Wielka rewolucja w tenisie? Jak donosi brytyjski "The Telegraph", poważne plany zainwestowanie w tę dyscyplinę mają Saudyjczycy, znani ostatnio z szaleństw finansowych szczególnie w piłce nożnej.
Obecnie tenis rozdzielony jest na dwie największe organizacje. ATP zajmującą się turniejami mężczyzn, oraz WTA skupiającą zmagania kobiet. Wielu osobom związanym z tenisem od dawna zależy jednak, aby system został ujednolicony i aby nie było rozłamu.
Niewykluczone, że z pomocą w tym zakresie przyjdą Saudyjczycy. Jak donosi "The Telegraph", bogacze z Bliskiego Wschodu poważnie zastanawiają się nad zainwestowaniem wielkich pieniędzy w kolejną dyscyplinę. Dzięki temu tenis miałby przejść unifikację, co dotyczyłoby także nagród pieniężnych wypłacanych zawodnikom przez organizatorów.
Obecnie na dużo większe pieniądze mogą liczyć mężczyźni. Jak zaznacza brytyjska gazeta, po ewentualnym zjednoczeniu ATP i WTA początkowo przychody tenisistów być może by zmalały, ale w dłuższej perspektywie więcej zarobiłyby nie tylko kobiety, ale i właśnie mężczyźni.
Trwający w Stanach Zjednoczonych wielkoszlemowy turniej US Open jest doskonałą okazją, aby oficjele z różnych tenisowych szczeblów spotykali się i prowadzili rozmowy. Niewykluczone jednak, że przy chęci akceptacji intrantnych propozycji z Arabii Saudyjskiej dojdą dylematy moralne.

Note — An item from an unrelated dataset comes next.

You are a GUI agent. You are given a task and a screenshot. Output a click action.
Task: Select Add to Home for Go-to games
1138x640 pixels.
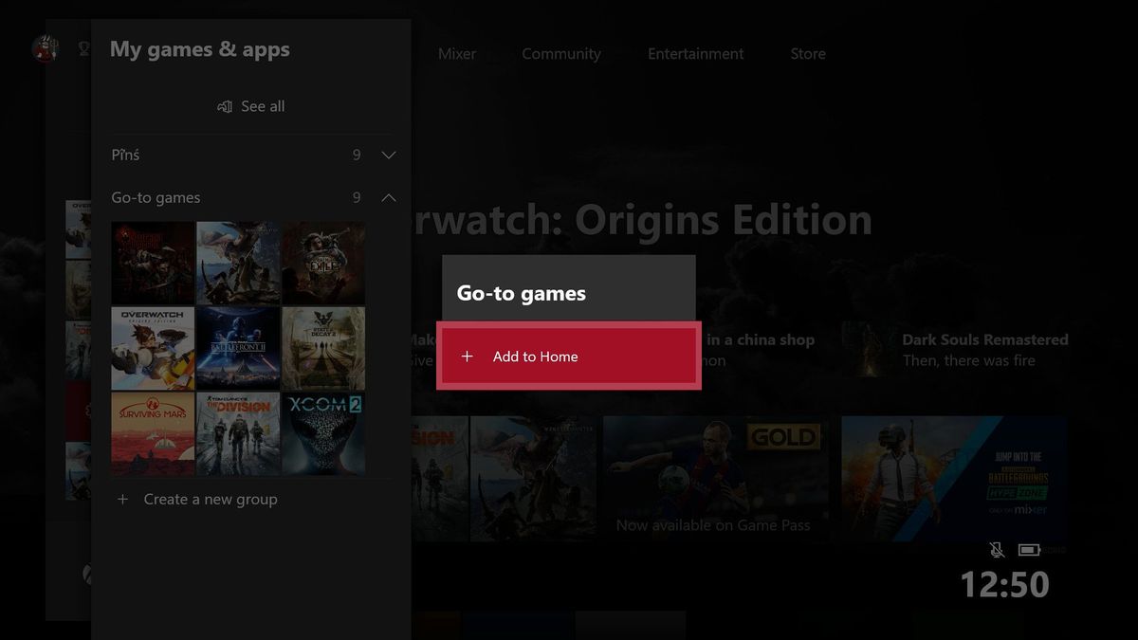point(568,356)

Krajowi temu od dawna zarzuca się brak poszanowania dla praw kobiet, przez co już wzmagają się głosy, że organizowanie turniejów w takim miejscu będzie przyzwoleniem na takie podejście. Tak czy inaczej rozmowy trwają, a od ich pomyślnego finału zależy nadejście rewolucji w tenisowym świecie.